Pursuant to such agreement, the Issuer will comply with the requirements of that
Section.
Section 4.4 Moneys Held in Trust. Subject to Section 4.1, all moneys held
by the Trustee or the Paying Agent for any payment on the Bonds will be held in
trust for the benefit of the Bondholders. Money received by the Remarketing
Agent or Paying Agent from the sale of a Bond under Section 3.8 or for the
purchase of a Bond will be held segregated from other funds of the Remarketing
Agent or Paying Agent in trust for the benefit of the person from whom such Bond
was purchased and will not be invested.
ARTICLE V
LETTER OF CREDIT AND PARENT COMPANY GUARANTY
Section 5.1 Requirements for Letter of Credit.
(a) Any Letter of Credit must be an irrevocable, direct pay letter of
credit or other credit facility issued by a commercial bank, insurance company
or other entity providing for direct payments to or upon the order of the Paying
Agent, as agent for the Trustee, of amounts up to (i) the principal of the Bonds
when due, upon acceleration, redemption, purchase pursuant to a put or in lieu
of redemption or otherwise and (ii) 210 days' interest on the Bonds at a maximum
annual rate of 12%. The term of the Letter of Credit must begin on the first day
of a month and end 15 days after an Interest Payment Date that is at least one
year later. The Letter of Credit will provide that, when there is a drawing to
pay interest (except for interest on a Bond the principal portion of which has
been paid) the amount available to be drawn will automatically be reinstated by
the amount of the drawing. The Letter of Credit must be accompanied by the
opinions described in subsection (c) below.

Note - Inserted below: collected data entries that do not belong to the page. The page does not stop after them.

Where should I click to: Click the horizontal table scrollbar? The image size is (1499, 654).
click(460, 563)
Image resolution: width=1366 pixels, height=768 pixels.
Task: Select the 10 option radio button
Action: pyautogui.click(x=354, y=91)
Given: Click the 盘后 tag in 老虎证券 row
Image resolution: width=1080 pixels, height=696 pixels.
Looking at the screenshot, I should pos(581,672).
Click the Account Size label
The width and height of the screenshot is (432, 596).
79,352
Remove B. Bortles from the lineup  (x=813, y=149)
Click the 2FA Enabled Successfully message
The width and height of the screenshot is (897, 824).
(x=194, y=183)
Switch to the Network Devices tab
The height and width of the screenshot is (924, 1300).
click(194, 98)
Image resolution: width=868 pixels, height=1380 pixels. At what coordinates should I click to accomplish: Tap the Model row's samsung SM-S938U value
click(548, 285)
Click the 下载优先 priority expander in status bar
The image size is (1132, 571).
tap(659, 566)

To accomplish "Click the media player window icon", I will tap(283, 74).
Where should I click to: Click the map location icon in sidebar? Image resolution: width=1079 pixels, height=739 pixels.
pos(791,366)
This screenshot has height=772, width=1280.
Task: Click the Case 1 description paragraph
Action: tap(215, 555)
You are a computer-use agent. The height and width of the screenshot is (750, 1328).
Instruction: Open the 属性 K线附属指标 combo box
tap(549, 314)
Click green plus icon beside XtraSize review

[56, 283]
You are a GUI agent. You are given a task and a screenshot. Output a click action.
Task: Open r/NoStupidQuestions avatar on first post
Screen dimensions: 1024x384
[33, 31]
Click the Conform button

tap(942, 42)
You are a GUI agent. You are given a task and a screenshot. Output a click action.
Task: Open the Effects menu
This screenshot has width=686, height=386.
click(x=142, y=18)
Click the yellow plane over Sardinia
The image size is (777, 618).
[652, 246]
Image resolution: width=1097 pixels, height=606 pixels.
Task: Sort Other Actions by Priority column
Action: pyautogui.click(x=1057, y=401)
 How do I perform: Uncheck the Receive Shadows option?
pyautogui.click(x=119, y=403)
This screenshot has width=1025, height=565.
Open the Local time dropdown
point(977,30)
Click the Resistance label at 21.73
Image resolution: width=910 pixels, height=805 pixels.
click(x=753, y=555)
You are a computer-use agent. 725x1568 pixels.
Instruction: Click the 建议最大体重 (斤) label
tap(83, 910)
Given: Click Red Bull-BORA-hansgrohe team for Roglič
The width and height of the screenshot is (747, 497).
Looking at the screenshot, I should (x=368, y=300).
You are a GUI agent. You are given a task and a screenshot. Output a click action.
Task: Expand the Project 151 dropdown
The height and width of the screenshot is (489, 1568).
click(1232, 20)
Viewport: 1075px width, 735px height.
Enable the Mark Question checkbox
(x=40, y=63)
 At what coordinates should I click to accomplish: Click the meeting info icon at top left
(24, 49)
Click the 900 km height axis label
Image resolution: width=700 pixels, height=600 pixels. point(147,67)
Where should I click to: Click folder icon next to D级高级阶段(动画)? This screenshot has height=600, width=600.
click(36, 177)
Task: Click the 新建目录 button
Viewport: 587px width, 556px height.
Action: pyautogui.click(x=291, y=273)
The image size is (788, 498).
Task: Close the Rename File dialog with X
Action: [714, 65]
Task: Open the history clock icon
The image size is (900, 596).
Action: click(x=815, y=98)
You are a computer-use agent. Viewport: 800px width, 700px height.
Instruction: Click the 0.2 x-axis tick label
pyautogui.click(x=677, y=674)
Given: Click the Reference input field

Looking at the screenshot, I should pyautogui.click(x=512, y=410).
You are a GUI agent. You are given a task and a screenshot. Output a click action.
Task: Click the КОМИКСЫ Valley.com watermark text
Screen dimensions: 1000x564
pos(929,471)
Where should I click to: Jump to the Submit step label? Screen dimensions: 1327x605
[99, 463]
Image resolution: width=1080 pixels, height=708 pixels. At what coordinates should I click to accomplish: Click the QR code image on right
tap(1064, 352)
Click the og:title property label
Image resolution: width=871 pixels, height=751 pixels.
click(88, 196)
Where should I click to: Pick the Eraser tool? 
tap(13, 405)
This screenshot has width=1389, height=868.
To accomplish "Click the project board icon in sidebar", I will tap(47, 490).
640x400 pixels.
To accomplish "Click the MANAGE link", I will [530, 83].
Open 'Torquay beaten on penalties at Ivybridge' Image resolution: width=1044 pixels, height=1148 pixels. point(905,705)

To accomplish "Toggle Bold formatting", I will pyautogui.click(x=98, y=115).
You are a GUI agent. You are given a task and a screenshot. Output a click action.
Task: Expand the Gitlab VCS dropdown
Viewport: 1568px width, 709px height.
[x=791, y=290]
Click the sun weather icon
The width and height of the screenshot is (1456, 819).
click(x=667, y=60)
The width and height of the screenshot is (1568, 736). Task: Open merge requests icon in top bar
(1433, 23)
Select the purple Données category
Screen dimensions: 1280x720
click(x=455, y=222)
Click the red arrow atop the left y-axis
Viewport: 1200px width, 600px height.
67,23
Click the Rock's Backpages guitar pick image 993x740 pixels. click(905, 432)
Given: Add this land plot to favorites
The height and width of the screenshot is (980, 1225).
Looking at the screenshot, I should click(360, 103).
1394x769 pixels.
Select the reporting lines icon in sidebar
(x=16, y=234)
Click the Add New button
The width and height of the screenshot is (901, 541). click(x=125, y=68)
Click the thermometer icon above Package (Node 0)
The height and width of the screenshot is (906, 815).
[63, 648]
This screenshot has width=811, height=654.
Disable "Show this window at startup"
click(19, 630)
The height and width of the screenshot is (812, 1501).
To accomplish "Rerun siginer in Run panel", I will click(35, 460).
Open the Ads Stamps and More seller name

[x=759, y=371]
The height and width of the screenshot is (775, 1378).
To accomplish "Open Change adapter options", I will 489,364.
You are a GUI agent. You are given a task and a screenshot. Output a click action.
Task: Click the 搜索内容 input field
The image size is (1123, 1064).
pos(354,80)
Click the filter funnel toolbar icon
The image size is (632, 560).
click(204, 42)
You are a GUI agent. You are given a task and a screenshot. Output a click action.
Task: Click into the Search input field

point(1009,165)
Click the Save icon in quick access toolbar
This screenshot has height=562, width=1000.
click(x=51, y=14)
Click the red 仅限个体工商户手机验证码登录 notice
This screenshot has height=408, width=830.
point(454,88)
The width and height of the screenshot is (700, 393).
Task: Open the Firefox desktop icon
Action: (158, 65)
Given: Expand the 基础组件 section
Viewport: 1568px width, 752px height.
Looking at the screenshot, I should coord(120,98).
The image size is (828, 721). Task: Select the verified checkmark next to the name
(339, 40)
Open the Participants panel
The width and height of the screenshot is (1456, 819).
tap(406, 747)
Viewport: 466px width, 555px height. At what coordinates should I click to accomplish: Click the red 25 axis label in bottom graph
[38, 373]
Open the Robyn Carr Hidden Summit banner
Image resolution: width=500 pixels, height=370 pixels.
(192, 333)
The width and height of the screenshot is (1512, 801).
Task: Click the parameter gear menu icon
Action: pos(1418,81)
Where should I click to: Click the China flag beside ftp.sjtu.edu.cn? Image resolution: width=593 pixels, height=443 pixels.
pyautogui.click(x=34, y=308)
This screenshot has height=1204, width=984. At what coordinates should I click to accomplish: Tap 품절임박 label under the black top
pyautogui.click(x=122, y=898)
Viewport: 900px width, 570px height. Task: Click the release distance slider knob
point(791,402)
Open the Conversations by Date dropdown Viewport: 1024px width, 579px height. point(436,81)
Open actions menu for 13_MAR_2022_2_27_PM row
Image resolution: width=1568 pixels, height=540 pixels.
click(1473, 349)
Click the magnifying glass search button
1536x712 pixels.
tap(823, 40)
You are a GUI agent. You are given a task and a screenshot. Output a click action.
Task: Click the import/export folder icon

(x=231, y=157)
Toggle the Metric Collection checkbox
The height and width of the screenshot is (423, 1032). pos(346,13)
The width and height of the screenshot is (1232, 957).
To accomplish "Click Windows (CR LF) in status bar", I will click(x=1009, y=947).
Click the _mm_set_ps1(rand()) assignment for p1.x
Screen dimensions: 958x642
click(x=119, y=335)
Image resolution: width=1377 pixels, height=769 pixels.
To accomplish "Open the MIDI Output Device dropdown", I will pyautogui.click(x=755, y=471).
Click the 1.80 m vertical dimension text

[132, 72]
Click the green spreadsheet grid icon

Notwithstanding anything in this
Indenture to the contrary, if the Initial Fixed Rate or a Fixed Rate will be in
effect during the term of the Letter of Credit, (i) the Company may not furnish
a Letter of Credit with a stated expiration date earlier than 15 days after the
first date on which the Bonds may be optionally redeemed pursuant to the
paragraph captioned "Optional Redemption at a Premium During Initial Fixed Rate
Period and Fixed Rate Period" in Section 8 of the Bonds, (ii) any maximum
interest rate in respect of which draws for interest may be made will not be
less than the Initial Fixed Rate or the Fixed Rate, as applicable, (iii) the
Letter of Credit must permit the Paying Agent to draw under it an amount
sufficient to pay any premium which would be due on the Bonds upon their
optional redemption on the Interest Payment Date immediately preceding the
expiration date of the Letter of Credit, and (iv) the Letter of Credit must be
accompanied by an irrevocable instruction from the Company to the Trustee and
the Paying Agent to optionally redeem or purchase in lieu of redemption all of
the Bonds on the Interest Payment Date immediately preceding the expiration date
of the Letter of Credit if the Company does not replace the expiring Letter of
Credit with another Letter of Credit.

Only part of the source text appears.